Aim of the exercise ▸
Put into a numbered list the lines running from the line that contains "Click the tag" up to and including the line that contains "1472x666 pixels.", leaving out any blank lines and the pictures.

Begin Given entries

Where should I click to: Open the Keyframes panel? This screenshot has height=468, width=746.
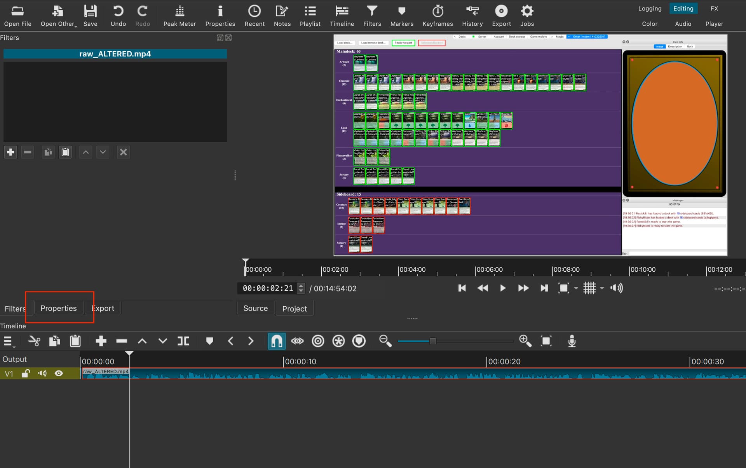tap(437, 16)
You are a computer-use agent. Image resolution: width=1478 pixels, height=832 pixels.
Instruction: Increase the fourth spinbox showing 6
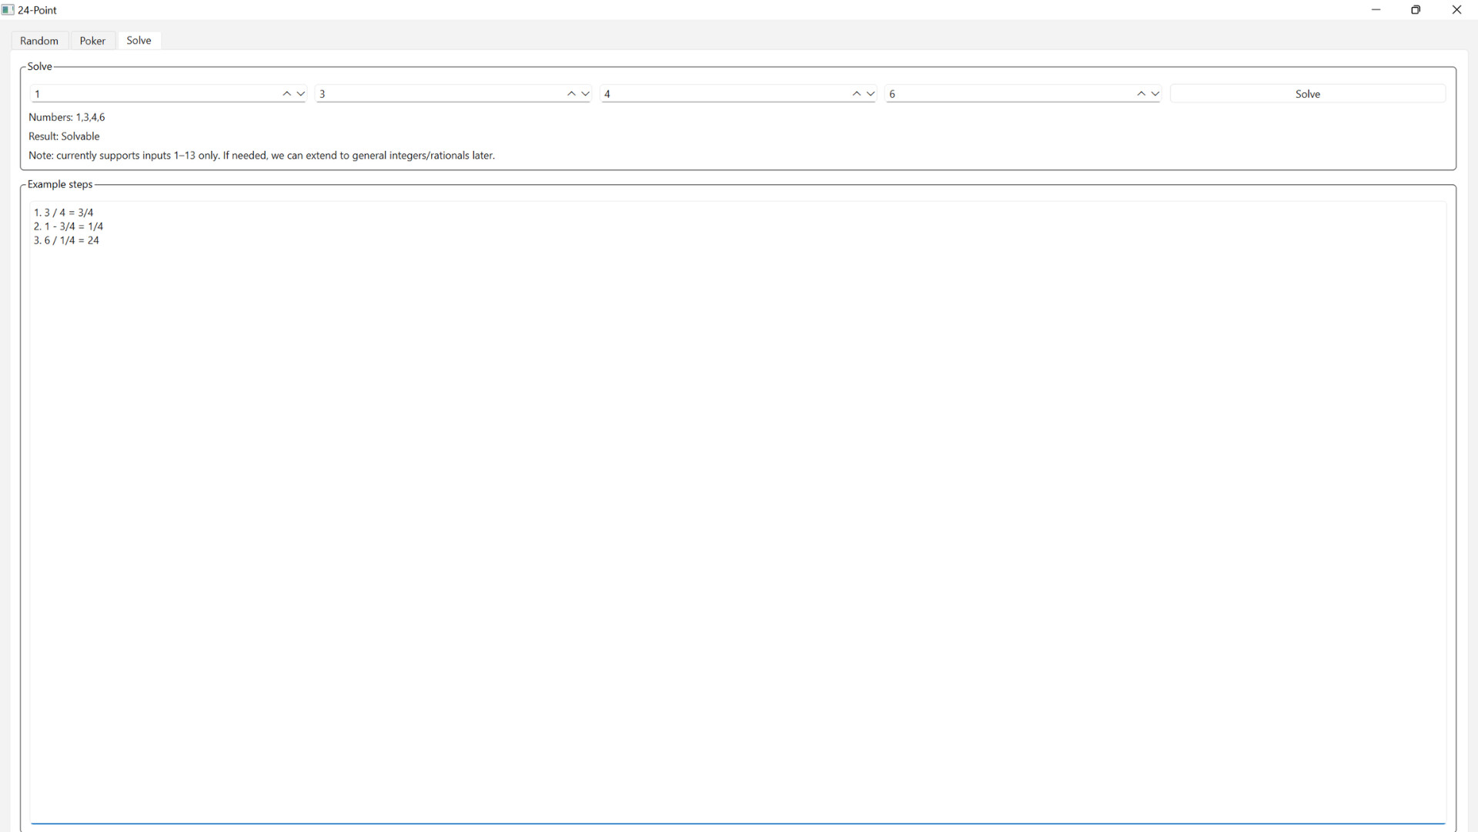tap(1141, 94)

End Given entries
Begin Given entries

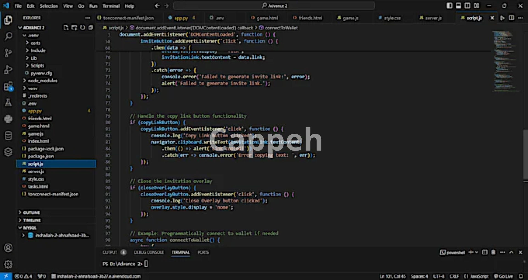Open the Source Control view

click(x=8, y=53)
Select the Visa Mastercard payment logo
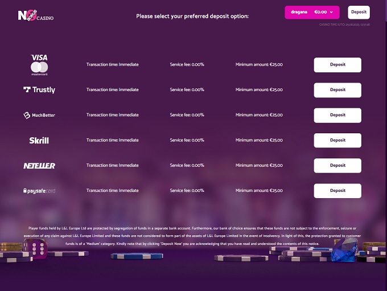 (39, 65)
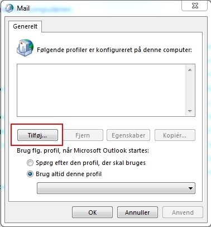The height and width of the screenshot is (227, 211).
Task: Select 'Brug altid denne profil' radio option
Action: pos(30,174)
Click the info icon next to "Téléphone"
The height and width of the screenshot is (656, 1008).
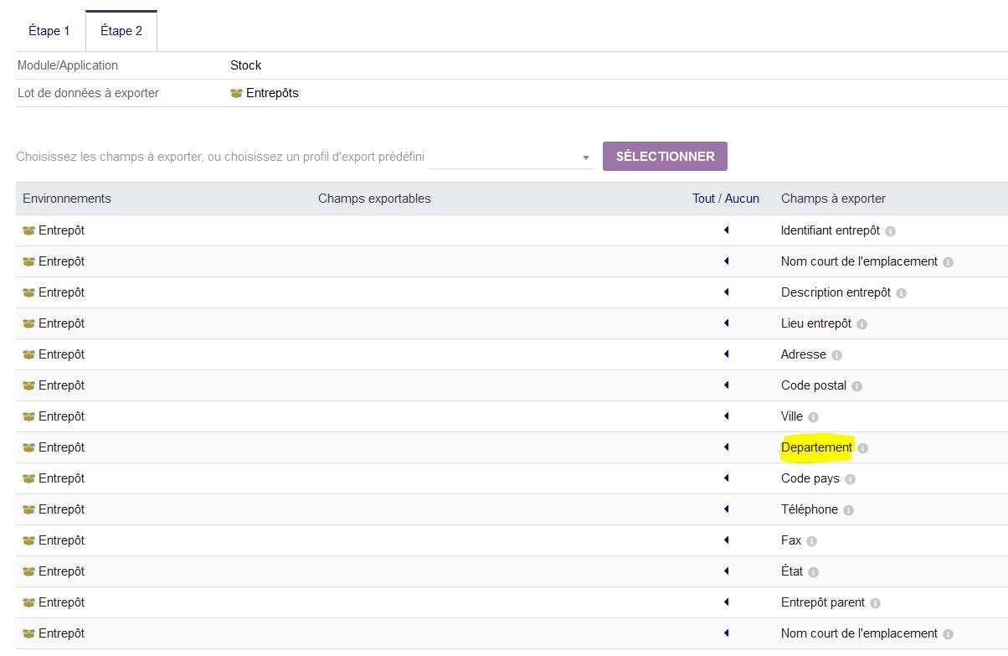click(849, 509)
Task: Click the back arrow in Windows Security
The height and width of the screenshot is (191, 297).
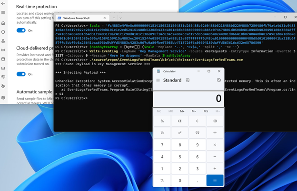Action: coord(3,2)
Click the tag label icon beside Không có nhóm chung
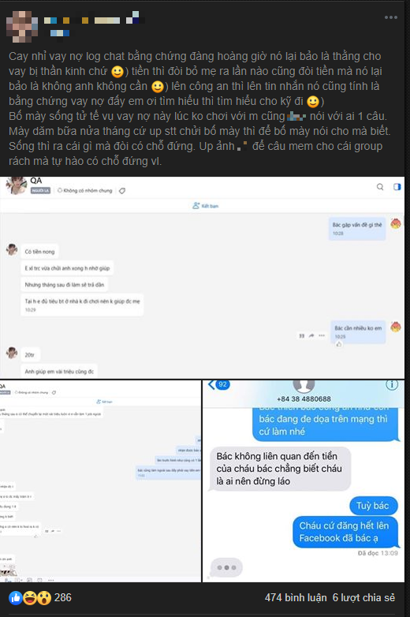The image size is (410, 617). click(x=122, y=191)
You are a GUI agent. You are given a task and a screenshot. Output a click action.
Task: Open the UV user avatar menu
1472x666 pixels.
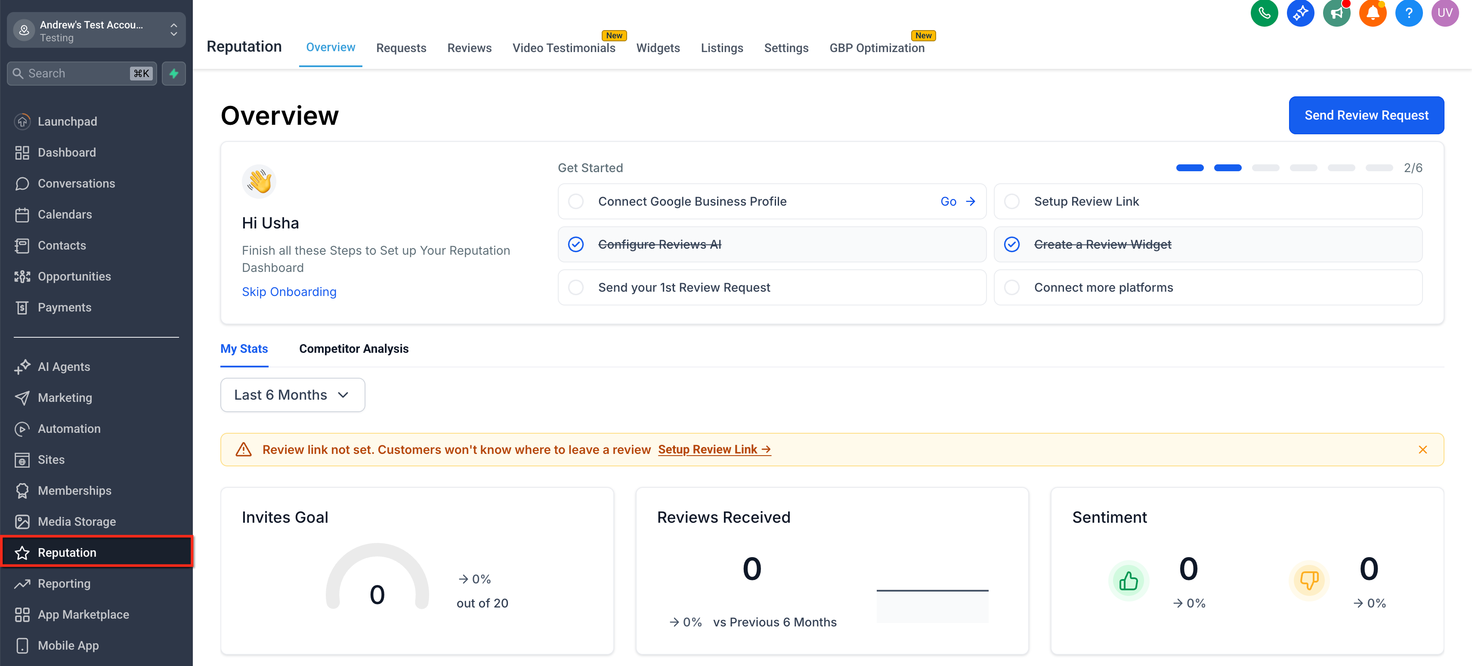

End Given entries
Begin Given entries

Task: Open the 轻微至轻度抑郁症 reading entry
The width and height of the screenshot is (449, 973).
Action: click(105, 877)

End Given entries

Response to the task ▸
1. Click the tag label icon beside Không có nhóm chung
2. The image size is (410, 617). click(x=122, y=191)
3. You are a GUI agent. You are given a task and a screenshot. Output a click action.
4. Task: Open the UV user avatar menu
5. 1472x666 pixels.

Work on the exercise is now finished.